I don't believe we should make that change solely to tackle the portal issue, especially given its relatively low usage.

This makes sense to me. For what it's worth, I don't believe there ever were plans to support session migration while there are multiple portals open.


For additional context, I'm posting the details from the spec for portals https://www.postgresql.org/docs/14/protocol-flow.html#PROTOCOL-FLOW-EXT-QUERY

If successfully created, a named portal object lasts till the end of the current transaction, unless explicitly destroyed. An unnamed portal is destroyed at the end of the transaction, or as soon as the next Bind statement specifying the unnamed portal as destination is issued. (Note that a simple Query message also destroys the unnamed portal.) Named portals must be explicitly closed before they can be redefined by another Bind message, but this is not required for the unnamed portal. Named portals can also be created and accessed at the SQL command level, using DECLARE CURSOR and FETCH.

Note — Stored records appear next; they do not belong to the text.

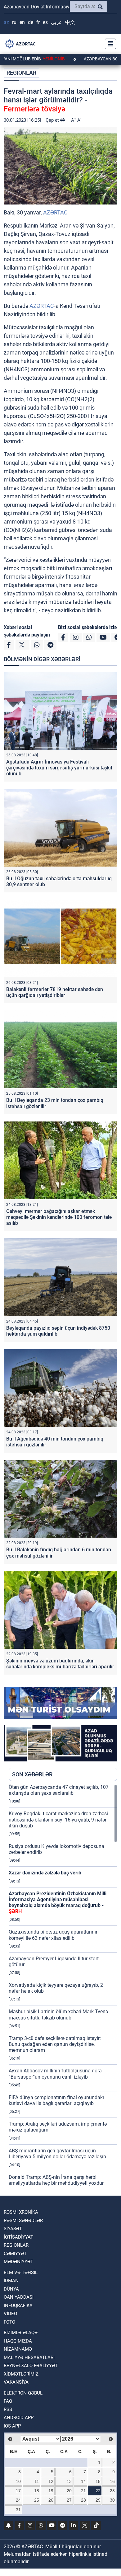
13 (69, 2481)
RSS (8, 2409)
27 (69, 2500)
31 (18, 2509)
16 (112, 2481)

Once a portal exists, it can be executed using an Execute message. The Execute message specifies the portal name (empty string denotes the unnamed portal) and a maximum result-row count (zero meaning “fetch all rows”). The result-row count is only meaningful for portals containing commands that return row sets; in other cases the command is always executed to completion, and the row count is ignored. The possible responses to Execute are the same as those described above for queries issued via simple query protocol, except that Execute doesn't cause ReadyForQuery or RowDescription to be issued.

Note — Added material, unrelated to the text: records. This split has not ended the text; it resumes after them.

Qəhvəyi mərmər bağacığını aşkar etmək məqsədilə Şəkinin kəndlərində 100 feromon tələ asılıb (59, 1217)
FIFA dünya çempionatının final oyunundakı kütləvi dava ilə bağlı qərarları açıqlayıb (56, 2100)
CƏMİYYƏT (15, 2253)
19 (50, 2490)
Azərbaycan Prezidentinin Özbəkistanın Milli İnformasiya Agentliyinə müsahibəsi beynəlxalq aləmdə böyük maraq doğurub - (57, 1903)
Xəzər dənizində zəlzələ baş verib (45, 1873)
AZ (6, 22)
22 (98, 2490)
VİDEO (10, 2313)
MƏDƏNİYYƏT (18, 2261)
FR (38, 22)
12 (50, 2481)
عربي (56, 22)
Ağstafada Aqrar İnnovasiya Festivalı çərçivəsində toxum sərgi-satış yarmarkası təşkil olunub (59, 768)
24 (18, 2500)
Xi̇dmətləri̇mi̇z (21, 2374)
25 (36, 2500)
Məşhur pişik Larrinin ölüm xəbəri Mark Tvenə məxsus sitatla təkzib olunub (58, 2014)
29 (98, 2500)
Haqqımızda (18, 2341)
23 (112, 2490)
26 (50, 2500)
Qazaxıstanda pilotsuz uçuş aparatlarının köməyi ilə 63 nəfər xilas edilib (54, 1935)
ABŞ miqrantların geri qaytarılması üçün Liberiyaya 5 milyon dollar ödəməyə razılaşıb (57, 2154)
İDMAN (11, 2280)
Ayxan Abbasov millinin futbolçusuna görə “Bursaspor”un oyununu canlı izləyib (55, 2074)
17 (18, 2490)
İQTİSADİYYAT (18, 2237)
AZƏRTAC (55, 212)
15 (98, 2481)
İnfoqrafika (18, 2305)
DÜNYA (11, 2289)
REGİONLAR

If Execute terminates before completing the execution of a portal (due to reaching a nonzero result-row count), it will send a PortalSuspended message; the appearance of this message tells the frontend that another Execute should be issued against the same portal to complete the operation. The CommandComplete message indicating completion of the source SQL command is not sent until the portal's execution is completed. Therefore, an Execute phase is always terminated by the appearance of exactly one of these messages: CommandComplete, EmptyQueryResponse (if the portal was created from an empty query string), ErrorResponse, or PortalSuspended.

At completion of each series of extended-query messages, the frontend should issue a Sync message. This parameterless message causes the backend to close the current transaction if it's not inside a BEGIN/COMMIT transaction block (“close” meaning to commit if no error, or roll back if error). Then a ReadyForQuery response is issued. The purpose of Sync is to provide a resynchronization point for error recovery. When an error is detected while processing any extended-query message, the backend issues ErrorResponse, then reads and discards messages until a Sync is reached, then issues ReadyForQuery and returns to normal message processing. (But note that no skipping occurs if an error is detected while processing Sync — this ensures that there is one and only one ReadyForQuery sent for each Sync.)

So maybe another approach that sqlproxy could use is to count CommandComplete messages also.